Where Partnerships Fit In (And Why They’re Different Again)
Sometimes the real decision isn’t only “Pty Ltd vs trust” - it’s whether you should be operating with another person at all without clear documentation.
If you’re going into business with a friend, spouse, or co-founder, make sure you don’t accidentally fall into a “handshake partnership” that becomes hard to untangle later.
Even if you ultimately move into a company or trust structure, a well-drafted Partnership Agreement can be a crucial starting point where you’re operating together before a more formal restructure.
What Legal Documents And Compliance Should You Plan For Either Way?
Whether you choose a company, a trust, or a combined trust-and-company structure, you’ll want your legal foundation to match how you actually operate.
Below are some of the most common legal “building blocks” for small businesses - and why they matter.
Customer Terms (So You Get Paid And Manage Risk)
If you sell goods or services, clear customer terms help you set expectations around payment terms, scope, delivery, limitations, and disputes.
Even if your business is small today, having proper terms early can prevent the “we never agreed on that” problems that tend to pop up once you’re busy.
Privacy Compliance (Especially If You Collect Customer Data)
If you collect personal information (think names, emails, addresses, online orders, enquiries, mailing lists), you should consider whether you need a Privacy Policy and what privacy compliance applies to your business model.
This is particularly important if you operate online, use analytics tools, or do email marketing.
Employment Contracts (If You Hire Staff)
If you hire employees, you’ll want the right contracts in place and to stay compliant with Fair Work obligations, awards, and minimum entitlements.
A tailored Employment Contract can help clarify duties, pay, confidentiality, and termination processes, and reduce the risk of disputes down the track.
Governance Documents (For Clarity Between Owners)
If you’re running a company, governance documents set the rules of the road.
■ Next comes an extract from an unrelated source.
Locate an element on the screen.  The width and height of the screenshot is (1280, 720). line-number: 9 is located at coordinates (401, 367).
- A Company Constitution helps define how the company is managed and what approvals are needed for key decisions.
- A Shareholders Agreement can cover the commercial realities: what happens if someone wants out, what decisions need unanimous approval, and how disputes are handled.
If you’re using a trust, the equivalent “rulebook” is the trust deed (plus supporting resolutions and records). Getting these documents right is essential because you’ll rely on them when something changes - a new beneficiary, a relationship breakdown, a business sale, or a dispute between controllers.
Key Takeaways
- Company vs trust isn’t just about tax - it’s about control, risk, administration, growth plans, and how you want money and assets handled.
- A Pty Ltd company is a separate legal entity with a clear ownership structure (shares), and it can be a straightforward option for operating and scaling a small business.
- A trust is a relationship that needs a trustee; it can be used for trading and/or holding assets, and may provide flexibility depending on the trust deed and tax advice.
- Many business owners use a trust with a corporate trustee, but this adds complexity (you’re effectively managing both a trust and a company).
- Regardless of structure, strong legal foundations matter - including customer terms, privacy compliance, and employment documentation.
- Choosing the right structure early can help reduce the risk of expensive restructures, disputes, and compliance issues later as your business grows.